Atualmente, é ilegal, nos termos da Constituição Brasileira de 1988, que produtores agrícolas externos arrendem terras de reservas indígenas de grupos indígenas para cultivar plantações comerciais de commodities. Também é ilegal que grupos indígenas convertam as florestas dentro de suas reservas em produção comercial de commodities.
No entanto, o governo Bolsonaro, utilizando eventos e declarações públicas, deixou claro que tolera tais atividades. Atualmente, o Brasil tem conhecimento de 22 reservas indígenas em violação da lei, com áreas arrendadas ilegalmente a produtores agrícolas, totalizando 3,1 milhões de hectares.
A ministra da Agricultura de Bolsonaro afirmou na semana passada que quer ver o Congresso avançar com novas medidas para tornar legal o comércio de commodities dentro das reservas indígenas, desde que os indígenas que ali vivem concordem com as plantações e façam acordos de arrendamento com produtores.
Até agora, grupos indígenas foram reconhecidos como os melhores protetores da floresta amazônica. No entanto, as ações do governo Bolsonaro parecem destinadas a dividir os grupos indígenas em dois lados; um que favorece a conversão do agronegócio, e outro que quer proteger as florestas de reserva e as tradições indígenas.

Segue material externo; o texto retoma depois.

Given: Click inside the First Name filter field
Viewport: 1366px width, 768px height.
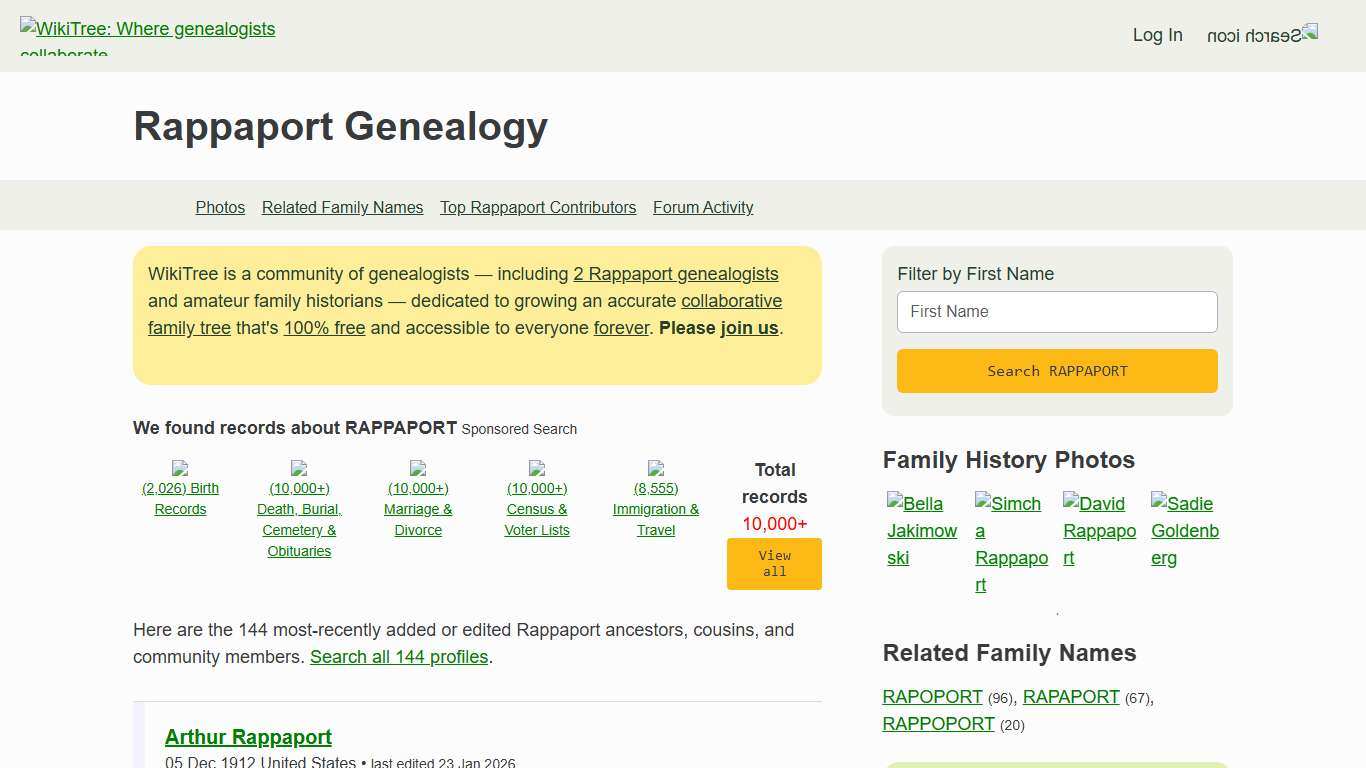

Desde seu tempo como deputado federal, Jair Bolsonaro tem consistentemente defendido a exploração de terras indígenas para fins agrícolas por pessoas não indígenas — um desejo compartilhado com produtores ruralistas do agronegócio, mas uma proposição proibida na Constituição Brasileira de 1988. Agora, como presidente da República, Bolsonaro parece estar encorajando os ruralistas e seu lobby no Congresso para fazer movimentações agressivas nessa direção.
Aparentemente para promover esse propósito, um evento bastante divulgado foi realizado na semana passada, conhecido como o Primeiro Encontro Nacional de Agricultores Indígenas nas aldeias indígenas Paresis de Bacaval e Matsene Kalore, no estado de Mato Grosso. Estavam presentes nesse evento de alto perfil a ministra da Agricultura, Tereza Cristina; o secretário especial de Assuntos Fundiários, Luiz Nabhan Garcia; o governador do Mato Grosso, Mauro Mendes; e o ministro do Meio Ambiente, Ricardo Salles.
Salles publicou uma foto em seu Twitter, na qual vestia um cocar indígena para a Celebração da Colheita dos Paresí e escreveu: “Os índios Paresí, que plantam e produzem [soja geneticamente modificada] com muita competência, mostram que podem se integrar ao agronegócio sem perder suas origens e tradições”.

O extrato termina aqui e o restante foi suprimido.